# START OF READING TEXT
Introduction to Numerical Methods for Time Dependent Differential Equations delves into the underlying mathematical theory needed to solve time dependent differential equations numerically. Written as a self-contained introduction, the book is divided into two parts to emphasize both ordinary differential equations (ODEs) and partial differential equations (PDEs).

Beginning with ODEs and their approximations, the authors provide a crucial presentation of fundamental notions, such as the theory of scalar equations, finite difference approximations, and the Explicit Euler method. Next, a discussion on higher order approximations, implicit methods, multistep methods, Fourier interpolation, PDEs in one space dimension as well as their related systems is provided.

Introduction to Numerical Methods for Time Dependent Differential Equations features:

• A step-by-step discussion of the procedures needed to prove the stability of difference approximations
• Multiple exercises throughout with select answers, providing readers with a practical guide to understanding the approximations of differential equations
• A simplified approach in a one space dimension
• Analytical theory for difference approximations that is particularly useful to clarify procedures

Introduction to Numerical Methods for Time Dependent Differential Equations is an excellent textbook for upper-undergraduate courses in applied mathematics, engineering, and physics as well as a useful reference for physical scientists, engineers, numerical analysts, and mathematical modelers who use numerical experiments to test designs or predict and investigate phenomena from many disciplines.
# END OF READING TEXT
**SET TASKS:**
**A)** Decide whether each statement below agrees with the book description. For each, answer yes or no and quote the words from the description that settle it.
(i) The book is split into two parts, one centered on ODEs and one on PDEs.
(ii) Answers are supplied for every exercise in the book.
(iii) The book takes a simplified approach in two space dimensions.
**B)** Reproduce the book description word for word, starting with "Beginning with ODEs" and going on through "systems is provided.".
# START OF EXTRACTED DATA
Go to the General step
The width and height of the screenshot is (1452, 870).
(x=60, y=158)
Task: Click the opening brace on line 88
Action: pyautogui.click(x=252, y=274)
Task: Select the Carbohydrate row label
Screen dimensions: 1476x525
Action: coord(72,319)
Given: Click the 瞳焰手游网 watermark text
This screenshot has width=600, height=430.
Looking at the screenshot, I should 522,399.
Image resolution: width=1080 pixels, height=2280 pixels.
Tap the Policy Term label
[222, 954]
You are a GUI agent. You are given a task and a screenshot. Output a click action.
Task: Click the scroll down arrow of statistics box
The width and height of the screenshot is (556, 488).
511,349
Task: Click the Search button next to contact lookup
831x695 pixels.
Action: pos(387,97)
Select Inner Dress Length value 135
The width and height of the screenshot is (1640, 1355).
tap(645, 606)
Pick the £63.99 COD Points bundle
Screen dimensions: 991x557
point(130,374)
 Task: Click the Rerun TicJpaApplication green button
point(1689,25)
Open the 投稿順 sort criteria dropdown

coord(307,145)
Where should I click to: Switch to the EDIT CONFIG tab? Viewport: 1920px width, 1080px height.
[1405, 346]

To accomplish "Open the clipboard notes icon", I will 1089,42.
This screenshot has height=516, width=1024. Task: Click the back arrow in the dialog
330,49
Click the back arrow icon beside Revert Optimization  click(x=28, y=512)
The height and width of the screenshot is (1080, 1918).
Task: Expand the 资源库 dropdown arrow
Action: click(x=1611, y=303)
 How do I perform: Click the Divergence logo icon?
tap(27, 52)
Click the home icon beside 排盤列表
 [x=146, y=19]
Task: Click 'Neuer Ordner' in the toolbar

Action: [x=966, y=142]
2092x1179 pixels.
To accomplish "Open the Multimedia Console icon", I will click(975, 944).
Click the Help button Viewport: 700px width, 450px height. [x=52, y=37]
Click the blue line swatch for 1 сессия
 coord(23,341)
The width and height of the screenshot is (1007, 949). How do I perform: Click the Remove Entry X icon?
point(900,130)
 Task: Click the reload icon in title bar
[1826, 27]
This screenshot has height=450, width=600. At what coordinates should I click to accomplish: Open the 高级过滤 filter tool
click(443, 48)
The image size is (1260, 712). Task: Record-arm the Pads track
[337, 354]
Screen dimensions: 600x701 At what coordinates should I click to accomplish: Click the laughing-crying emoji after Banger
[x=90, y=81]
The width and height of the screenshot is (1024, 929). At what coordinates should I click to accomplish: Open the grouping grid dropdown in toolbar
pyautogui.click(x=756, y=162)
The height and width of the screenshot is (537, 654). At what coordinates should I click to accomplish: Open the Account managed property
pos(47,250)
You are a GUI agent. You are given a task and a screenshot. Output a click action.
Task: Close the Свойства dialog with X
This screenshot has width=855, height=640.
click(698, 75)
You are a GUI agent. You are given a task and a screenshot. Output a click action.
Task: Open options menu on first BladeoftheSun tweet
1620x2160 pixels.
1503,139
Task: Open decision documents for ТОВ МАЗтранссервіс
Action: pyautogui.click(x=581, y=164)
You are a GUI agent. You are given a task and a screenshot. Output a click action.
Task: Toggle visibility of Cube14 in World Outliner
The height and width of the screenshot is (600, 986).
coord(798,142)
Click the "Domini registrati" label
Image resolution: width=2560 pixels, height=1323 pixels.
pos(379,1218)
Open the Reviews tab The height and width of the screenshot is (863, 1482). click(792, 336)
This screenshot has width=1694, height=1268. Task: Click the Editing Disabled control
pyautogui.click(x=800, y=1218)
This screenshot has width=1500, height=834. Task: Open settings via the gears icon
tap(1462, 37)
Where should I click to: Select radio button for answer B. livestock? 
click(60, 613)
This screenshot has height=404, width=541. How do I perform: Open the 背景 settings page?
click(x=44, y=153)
# END OF EXTRACTED DATA
**PER-TASK ANSWERS:**
**A)**
(i) Yes: "the book is divided into two parts to emphasize both ordinary differential equations (ODEs) and partial differential equations (PDEs)"
(ii) No: "Multiple exercises throughout with select answers"
(iii) No: "A simplified approach in a one space dimension"

**B)**
Beginning with ODEs and their approximations, the authors provide a crucial presentation of fundamental notions, such as the theory of scalar equations, finite difference approximations, and the Explicit Euler method. Next, a discussion on higher order approximations, implicit methods, multistep methods, Fourier interpolation, PDEs in one space dimension as well as their related systems is provided.